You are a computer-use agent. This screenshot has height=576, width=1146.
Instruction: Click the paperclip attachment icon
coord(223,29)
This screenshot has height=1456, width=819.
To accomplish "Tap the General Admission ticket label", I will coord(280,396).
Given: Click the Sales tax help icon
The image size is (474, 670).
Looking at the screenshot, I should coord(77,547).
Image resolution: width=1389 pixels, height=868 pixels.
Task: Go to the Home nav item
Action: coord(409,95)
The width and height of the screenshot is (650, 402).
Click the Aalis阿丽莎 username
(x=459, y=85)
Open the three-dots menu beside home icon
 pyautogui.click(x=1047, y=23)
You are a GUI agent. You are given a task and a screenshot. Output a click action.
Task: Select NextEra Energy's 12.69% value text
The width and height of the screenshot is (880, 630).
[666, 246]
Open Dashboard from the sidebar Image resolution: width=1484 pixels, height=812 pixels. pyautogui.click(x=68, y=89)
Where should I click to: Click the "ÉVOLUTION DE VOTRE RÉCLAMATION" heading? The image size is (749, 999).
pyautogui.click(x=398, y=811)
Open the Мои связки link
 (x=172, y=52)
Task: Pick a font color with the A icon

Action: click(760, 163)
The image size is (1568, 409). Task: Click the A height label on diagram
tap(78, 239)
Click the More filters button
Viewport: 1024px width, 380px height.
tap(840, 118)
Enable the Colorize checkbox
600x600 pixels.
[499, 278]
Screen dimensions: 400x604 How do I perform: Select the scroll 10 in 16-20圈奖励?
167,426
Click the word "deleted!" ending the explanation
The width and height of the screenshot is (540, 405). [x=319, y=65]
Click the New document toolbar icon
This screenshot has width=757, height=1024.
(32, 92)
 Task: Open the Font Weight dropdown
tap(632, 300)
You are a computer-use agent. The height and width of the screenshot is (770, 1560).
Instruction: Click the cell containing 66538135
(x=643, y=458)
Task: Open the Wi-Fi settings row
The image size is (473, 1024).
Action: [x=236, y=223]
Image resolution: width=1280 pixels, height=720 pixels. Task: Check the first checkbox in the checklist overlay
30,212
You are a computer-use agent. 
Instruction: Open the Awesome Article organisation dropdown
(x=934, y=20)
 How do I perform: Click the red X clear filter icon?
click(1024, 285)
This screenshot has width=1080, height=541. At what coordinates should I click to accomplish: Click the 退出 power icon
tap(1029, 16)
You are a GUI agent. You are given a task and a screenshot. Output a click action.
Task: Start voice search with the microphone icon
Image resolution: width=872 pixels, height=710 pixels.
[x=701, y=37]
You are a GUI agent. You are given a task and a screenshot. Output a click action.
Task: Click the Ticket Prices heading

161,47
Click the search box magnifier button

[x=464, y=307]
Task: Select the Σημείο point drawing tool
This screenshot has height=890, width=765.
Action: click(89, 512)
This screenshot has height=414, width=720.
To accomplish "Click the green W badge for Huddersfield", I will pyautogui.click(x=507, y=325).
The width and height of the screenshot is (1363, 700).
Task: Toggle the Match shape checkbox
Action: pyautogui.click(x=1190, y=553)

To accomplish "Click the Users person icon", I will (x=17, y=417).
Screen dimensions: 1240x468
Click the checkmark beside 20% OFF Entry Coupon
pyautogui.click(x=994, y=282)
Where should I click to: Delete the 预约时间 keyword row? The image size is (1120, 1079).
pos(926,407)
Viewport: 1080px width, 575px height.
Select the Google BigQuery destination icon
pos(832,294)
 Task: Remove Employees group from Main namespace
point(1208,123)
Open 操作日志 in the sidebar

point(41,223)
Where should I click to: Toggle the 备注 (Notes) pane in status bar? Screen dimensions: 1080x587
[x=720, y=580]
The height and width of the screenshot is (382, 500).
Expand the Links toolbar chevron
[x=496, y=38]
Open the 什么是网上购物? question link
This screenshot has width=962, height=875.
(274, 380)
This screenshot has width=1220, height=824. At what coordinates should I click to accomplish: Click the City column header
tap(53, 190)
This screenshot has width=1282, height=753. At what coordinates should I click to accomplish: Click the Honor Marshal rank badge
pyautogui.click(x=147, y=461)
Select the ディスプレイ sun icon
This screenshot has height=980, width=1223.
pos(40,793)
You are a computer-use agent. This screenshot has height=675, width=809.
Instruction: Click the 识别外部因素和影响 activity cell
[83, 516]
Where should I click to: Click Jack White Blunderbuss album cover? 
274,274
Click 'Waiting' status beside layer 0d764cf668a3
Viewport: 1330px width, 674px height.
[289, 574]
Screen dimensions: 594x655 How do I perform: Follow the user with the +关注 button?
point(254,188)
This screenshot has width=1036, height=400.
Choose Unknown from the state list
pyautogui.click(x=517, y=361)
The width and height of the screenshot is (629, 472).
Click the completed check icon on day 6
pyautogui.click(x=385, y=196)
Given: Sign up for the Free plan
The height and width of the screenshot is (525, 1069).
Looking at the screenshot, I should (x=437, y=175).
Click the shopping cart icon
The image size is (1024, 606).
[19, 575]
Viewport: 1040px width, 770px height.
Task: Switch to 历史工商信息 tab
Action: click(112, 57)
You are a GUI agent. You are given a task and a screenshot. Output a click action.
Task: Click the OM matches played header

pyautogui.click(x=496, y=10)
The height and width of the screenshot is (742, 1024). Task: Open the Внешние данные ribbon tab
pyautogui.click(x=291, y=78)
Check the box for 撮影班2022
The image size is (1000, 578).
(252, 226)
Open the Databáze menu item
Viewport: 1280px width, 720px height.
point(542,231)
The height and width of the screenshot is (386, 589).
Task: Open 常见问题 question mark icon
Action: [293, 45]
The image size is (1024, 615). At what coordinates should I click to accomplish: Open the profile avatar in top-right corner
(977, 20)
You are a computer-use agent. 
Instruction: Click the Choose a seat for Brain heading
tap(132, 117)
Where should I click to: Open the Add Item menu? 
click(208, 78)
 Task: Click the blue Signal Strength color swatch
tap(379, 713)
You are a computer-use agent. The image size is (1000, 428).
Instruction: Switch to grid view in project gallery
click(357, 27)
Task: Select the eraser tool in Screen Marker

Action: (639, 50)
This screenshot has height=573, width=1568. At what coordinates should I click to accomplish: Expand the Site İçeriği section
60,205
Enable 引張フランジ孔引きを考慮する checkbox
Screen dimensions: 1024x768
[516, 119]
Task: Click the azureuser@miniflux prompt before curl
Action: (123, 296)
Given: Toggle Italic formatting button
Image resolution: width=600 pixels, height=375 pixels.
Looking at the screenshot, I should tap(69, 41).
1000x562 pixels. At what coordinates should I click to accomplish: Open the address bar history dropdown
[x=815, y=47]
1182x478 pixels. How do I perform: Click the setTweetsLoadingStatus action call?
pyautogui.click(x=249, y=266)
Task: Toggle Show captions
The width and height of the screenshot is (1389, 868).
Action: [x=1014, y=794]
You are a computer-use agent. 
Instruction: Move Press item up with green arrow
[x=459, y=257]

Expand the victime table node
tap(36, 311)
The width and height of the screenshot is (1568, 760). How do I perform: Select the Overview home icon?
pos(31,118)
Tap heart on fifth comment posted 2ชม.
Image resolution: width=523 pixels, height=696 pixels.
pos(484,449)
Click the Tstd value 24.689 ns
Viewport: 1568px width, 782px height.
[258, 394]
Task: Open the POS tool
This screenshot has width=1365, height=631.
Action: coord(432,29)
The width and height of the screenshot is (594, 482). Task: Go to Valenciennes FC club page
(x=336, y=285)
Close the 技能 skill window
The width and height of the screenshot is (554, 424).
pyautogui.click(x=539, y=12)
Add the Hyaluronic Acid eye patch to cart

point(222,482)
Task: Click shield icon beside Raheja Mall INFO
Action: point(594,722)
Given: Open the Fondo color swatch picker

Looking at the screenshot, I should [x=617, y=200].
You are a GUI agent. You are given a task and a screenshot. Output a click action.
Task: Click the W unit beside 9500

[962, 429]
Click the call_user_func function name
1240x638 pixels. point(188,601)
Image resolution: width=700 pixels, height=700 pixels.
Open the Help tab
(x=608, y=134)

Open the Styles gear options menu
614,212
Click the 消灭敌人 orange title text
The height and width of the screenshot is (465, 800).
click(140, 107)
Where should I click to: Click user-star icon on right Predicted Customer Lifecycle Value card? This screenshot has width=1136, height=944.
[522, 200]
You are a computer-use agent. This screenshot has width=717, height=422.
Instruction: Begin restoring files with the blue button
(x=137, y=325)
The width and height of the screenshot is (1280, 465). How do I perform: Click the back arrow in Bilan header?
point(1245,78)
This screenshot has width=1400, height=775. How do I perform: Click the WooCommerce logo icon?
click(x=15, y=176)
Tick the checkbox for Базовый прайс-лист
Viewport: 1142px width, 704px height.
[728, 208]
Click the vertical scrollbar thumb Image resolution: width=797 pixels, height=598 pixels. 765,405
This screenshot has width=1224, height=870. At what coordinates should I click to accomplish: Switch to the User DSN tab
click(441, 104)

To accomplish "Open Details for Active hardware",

□ □ □

▸ **How to complete this task**
Beginning at the first line of the data above, retype each line until you reach the line containing "The width and height of the screenshot is (650, 402).", and include that one too. Add nothing else.

▸ **Task result**
You are a computer-use agent. This screenshot has height=576, width=1146.
Instruction: Click the paperclip attachment icon
coord(223,29)
This screenshot has height=1456, width=819.
To accomplish "Tap the General Admission ticket label", I will coord(280,396).
Given: Click the Sales tax help icon
The image size is (474, 670).
Looking at the screenshot, I should coord(77,547).
Image resolution: width=1389 pixels, height=868 pixels.
Task: Go to the Home nav item
Action: coord(409,95)
The width and height of the screenshot is (650, 402).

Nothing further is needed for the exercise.